Each detected peak is fitted with individual Gaussian functions
Defining ROI outside peaks for better detrending#
To improve the detrending, we define ROIs that exclude the detected peaks. This allows us to fit the baseline only on the non-peak regions.
# Extract peak parameters from the multi-Gaussian fit
# Each peak has 3 parameters: amplitude, center, sigma
num_peaks = len(peak_indices)
peak_params = []
peaks_roi_bounds = np.zeros((num_peaks, 2))
for i in range(num_peaks):
# Extract parameters for each Gaussian (amplitude, center, sigma)
amplitude = params[f"amp_{i + 1}"]
center = params[f"x0_{i + 1}"]
sigma = params[f"sigma_{i + 1}"]
peak_params.append([amplitude, center, sigma])
# Define exclusion zone as center ± 2*sigma
exclusion_start = center - 2 * abs(sigma)
exclusion_end = center + 2 * abs(sigma)
peaks_roi_bounds[i] = [exclusion_start, exclusion_end]
print(f"Peak {i + 1}: Center = {center:.2f} eV, Sigma = {sigma:.3f}")
print(f" Exclusion zone: [{exclusion_start:.2f}, {exclusion_end:.2f}] eV")
# Create ROIs including detected peaks
roi = sigima.objects.create_signal_roi(peaks_roi_bounds)
# invert ROIs to exclude peaks
sig_filt.roi = roi.inverted(sig_filt.x.min(), sig_filt.x.max())
# Visualize the signal with new ROI
viz.view_curves(
sig_filt, title="Paracetamol Spectrum - Filtered with Peak Exclusion ROIs"
)
Peak 1: Center = 13.94 eV, Sigma = 0.247
Exclusion zone: [13.44, 14.43] eV
Peak 2: Center = 16.08 eV, Sigma = 0.177
Exclusion zone: [15.72, 16.43] eV
Peak 3: Center = 18.08 eV, Sigma = 0.214
Exclusion zone: [17.65, 18.50] eV
Peak 4: Center = 19.45 eV, Sigma = 0.423
Exclusion zone: [18.60, 20.29] eV
Peak 5: Center = 21.19 eV, Sigma = 0.187
Exclusion zone: [20.82, 21.56] eV
Peak 6: Center = 23.88 eV, Sigma = 0.394
Exclusion zone: [23.09, 24.66] eV
Peak 7: Center = 27.42 eV, Sigma = 0.170
Exclusion zone: [27.08, 27.76] eV
Peak 8: Center = 28.48 eV, Sigma = 0.173
Exclusion zone: [28.14, 28.83] eV
Peak 9: Center = 31.05 eV, Sigma = 0.142
Exclusion zone: [30.77, 31.33] eV
Peak 10: Center = 31.79 eV, Sigma = 0.146
Exclusion zone: [31.50, 32.08] eV
Peak 11: Center = 34.17 eV, Sigma = 0.237
Exclusion zone: [33.70, 34.65] eV
Peak 12: Center = 38.41 eV, Sigma = 0.201
Exclusion zone: [38.00, 38.81] eV
We can now perform a linear fit on the signal using the defined ROIs to exclude the peaks. This will provide a more accurate baseline estimation.
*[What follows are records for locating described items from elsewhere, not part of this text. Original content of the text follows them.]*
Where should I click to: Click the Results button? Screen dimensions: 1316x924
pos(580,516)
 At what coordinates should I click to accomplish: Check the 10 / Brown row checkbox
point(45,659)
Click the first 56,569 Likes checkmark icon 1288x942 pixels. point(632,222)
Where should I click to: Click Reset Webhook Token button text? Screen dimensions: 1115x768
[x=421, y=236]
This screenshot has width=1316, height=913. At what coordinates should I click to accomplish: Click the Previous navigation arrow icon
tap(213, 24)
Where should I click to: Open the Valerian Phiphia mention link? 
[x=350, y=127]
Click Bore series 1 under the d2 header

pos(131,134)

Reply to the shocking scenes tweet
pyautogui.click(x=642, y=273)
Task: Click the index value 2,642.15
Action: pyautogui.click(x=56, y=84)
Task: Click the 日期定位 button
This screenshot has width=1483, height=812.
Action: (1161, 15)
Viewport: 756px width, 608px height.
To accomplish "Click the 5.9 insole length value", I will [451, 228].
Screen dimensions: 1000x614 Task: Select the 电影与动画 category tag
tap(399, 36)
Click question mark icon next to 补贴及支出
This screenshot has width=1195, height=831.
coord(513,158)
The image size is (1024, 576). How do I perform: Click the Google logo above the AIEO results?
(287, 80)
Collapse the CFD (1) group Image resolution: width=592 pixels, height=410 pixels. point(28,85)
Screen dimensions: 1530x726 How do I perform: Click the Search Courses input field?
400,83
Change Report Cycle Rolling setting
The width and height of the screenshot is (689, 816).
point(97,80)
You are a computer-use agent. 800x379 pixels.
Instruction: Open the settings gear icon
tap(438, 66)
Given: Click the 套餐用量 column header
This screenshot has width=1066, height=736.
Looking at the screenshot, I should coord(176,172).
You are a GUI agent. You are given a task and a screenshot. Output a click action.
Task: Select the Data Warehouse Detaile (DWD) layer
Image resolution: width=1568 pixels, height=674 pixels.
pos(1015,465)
fitted_signal = fit = sigima.proc.signal.linear_fit(sig_filt)
Finally, we can subtract the extended linear fit from the original filtered signal to obtain a better detrended signal. We can see that the baseline is now properly estimated, leading to a more accurate detrended signal.
better_detrended_signal = sigima.proc.signal.difference(sig_filt, fitted_signal)
better_detrended_signal.title = "Improved Detrended Signal"
print("\n✓ Improved detrending applied!")
# Compare filtered and better detrended signals
viz.view_curves(
[sig_filt, better_detrended_signal],
title="Paracetamol Spectrum - Filtered vs Improved Detrended",
show_roi=False,
)
✓ Improved detrending applied!
To go futher…#
In the last step we really improved the detrending of our signal. Anyway, several pics on the left of the signal are still not detected and the dentrending can be futher improved. We suggest you to experiment by tuning the parameters of the peak detection function and put your hands on the source code of this function to better understand how it works.